I like the way the New Living translation puts these beatitudes.  It’s not past tense something that has happened.  It is an active present tense–“God blesses those who are poor in spirit for theirs is the kingdom of heaven.” William Barclay says this verse means, “God blesses those who have realized their own utter helplessness, and who have put their whole trust in God. Those who do that will have two things: they will become completely detached from things, for they will know that things have not got it in them to bring happiness or security; and they will become completely attached to God, for they will know that God alone can bring them help, and hope, and strength. 1

God blesses those who mourn. Just last Sunday I came home from church last week and read that Kobe Bryant had been killed in a helicopter crash last Sunday morning along with his 13 year old daughter and 7 other people.  He was 41 years old.  He had all kinds of accolades from his years in the NBA with the Lakers and since, but in a flash he was gone

On Friday January 24th at 4:30 a.m. the Watson Grinding and Manufacturing Plant exploded in the Spring Branch area of Houston.  For 9 years I was the pastor of John Knox Presbyterian that was in that neighborhood.  The church sustained some damage and several members lost their homes.
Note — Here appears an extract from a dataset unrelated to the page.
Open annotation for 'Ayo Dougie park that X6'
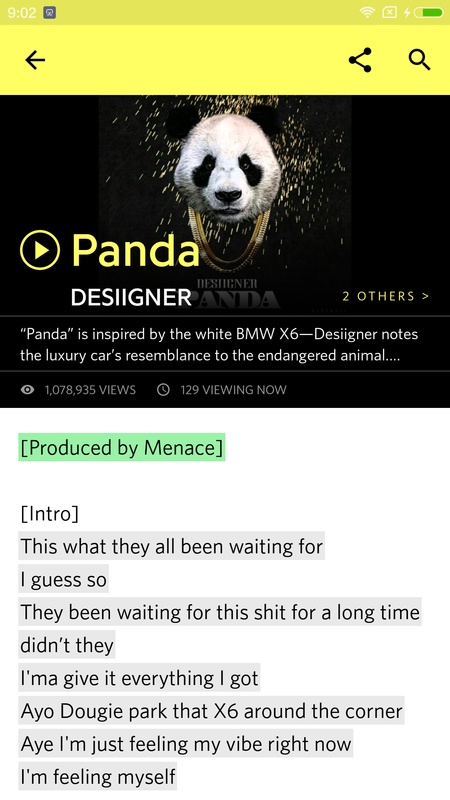 coord(211,711)
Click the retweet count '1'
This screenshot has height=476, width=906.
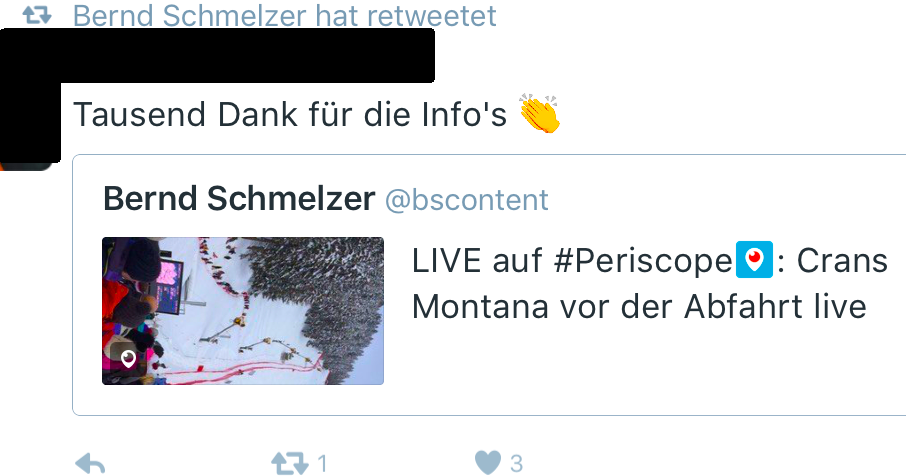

There were 2 fatalities and 18 folks were injured and over 450 homes and structures damaged. Tonight I will be doing a program at KPFT radio with the pastor of John Knox church and the pastor of Spring Branch Presbyterian who will be hosting a concert next Wednesday to raise money to help those who were affected.

There are many things to mourn, but we are blessed to know that as we do, that we do not do so alone. 

God blesses those who are humble. Tomorrow, only one team will earn the right to go to Disneyland.  Traditionally the winner of the Super Bowl has been known to say to the camera, “I’m going to Disneyland.”  The other team will have been humbled in defeat.  But hey, they didn’t blow a 24 point lead in the first quarter.

To be humble is not to think less of yourself.  It is to think of yourself less. 

God blesses those who are merciful for they shall obtain mercy. In the original Aramaic which Jesus spoke, the word “merciful” means literally “to get under someone’s skin.” It means to wear his skin, as it were; to see life from his perspective, to stand in his shoes. It means more than sympathy; it means active empathy or merciful understanding.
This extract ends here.